--- begin Excerpted passage ---

What it does signal though is a refocusing of the estimator’s
activity, maintaining the system rather than being a slave to
it, in order to raise your competitiveness. Benchmarking your
prices within your marketplace, devoting time to pricing higher
value work, jobs with numerous components, with high degrees
of complexity or special finishes that an online system does
not presently cater for.
If certain estimates can be self-generated online, then does
this mean that the salesperson will spend less time in front
of the customer?
Perhaps, but this also means that the salesperson can focus
a larger part of his day onto breaking new accounts or managing
key accounts.
Think about eCommerce not as an isolated breed of technology
but as a strategic approach to business, one where administration
and process efficiency are increased through the connection
of IT and mining the value from the data so exchanged.
The solutions that you adopt and offer will largely depend on
your market needs. For instance, a copy shop will need to offer
wildly different online capabilities to a web offset printer
or a carton printer. However, it is not just the interface between
your business and your customer that is about to undergo change.

--- end Excerpted passage ---

(Stated problem 1)
Answer these about the passage on eCommerce and estimating:
(a) What can the salesperson devote a larger part of the day to?
(b) Which two kinds of printer are contrasted with a copy shop?
(c) What will the solutions you adopt and offer largely depend on?
(Stated problem 2) Set down, word for word, the part of the passage on eCommerce and estimating that opens with the words containing "Think about eCommerce" and closes with "to undergo change.".

--- begin Supplied data ---

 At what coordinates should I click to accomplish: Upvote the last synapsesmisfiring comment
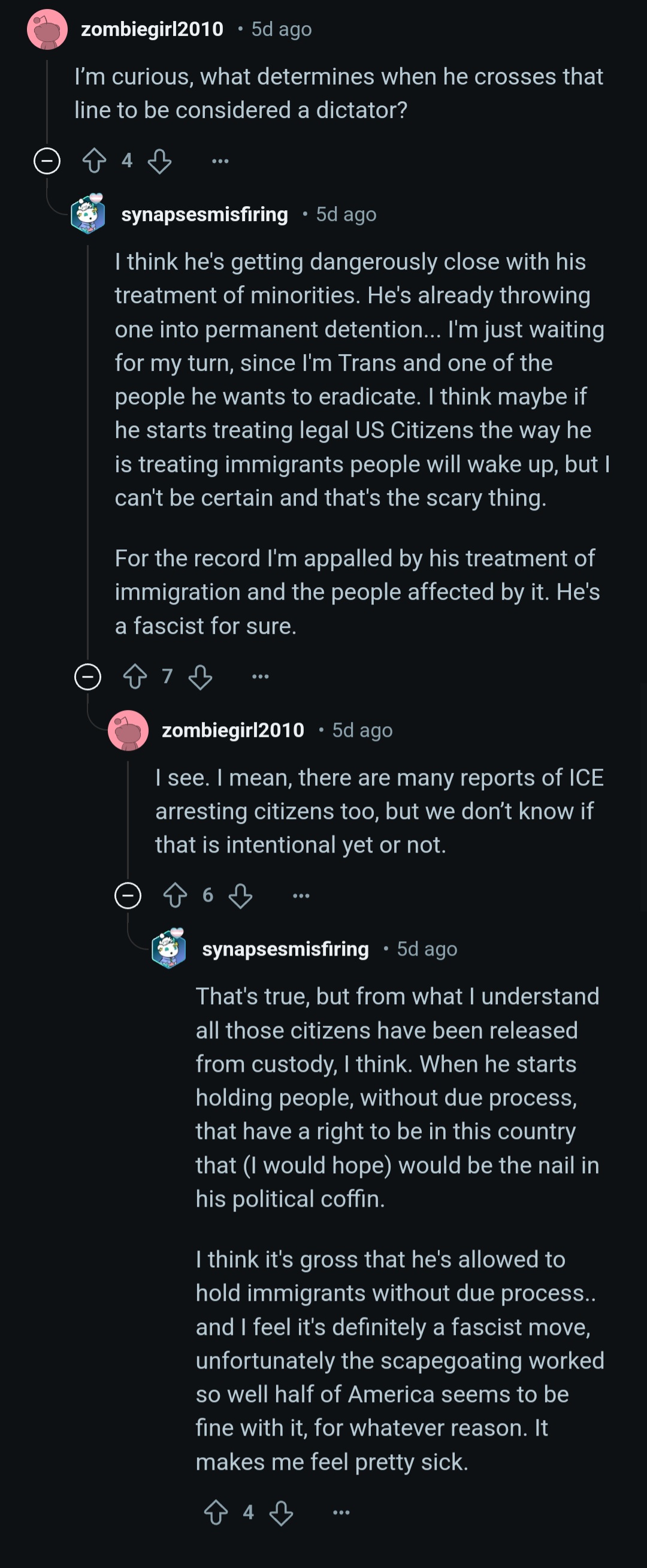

--- end Supplied data ---

(Full response 1)
(a) Breaking new accounts or managing key accounts.
(b) A web offset printer and a carton printer.
(c) Your market needs.

(Full response 2)
Think about eCommerce not as an isolated breed of technology
but as a strategic approach to business, one where administration
and process efficiency are increased through the connection
of IT and mining the value from the data so exchanged.
The solutions that you adopt and offer will largely depend on
your market needs. For instance, a copy shop will need to offer
wildly different online capabilities to a web offset printer
or a carton printer. However, it is not just the interface between
your business and your customer that is about to undergo change.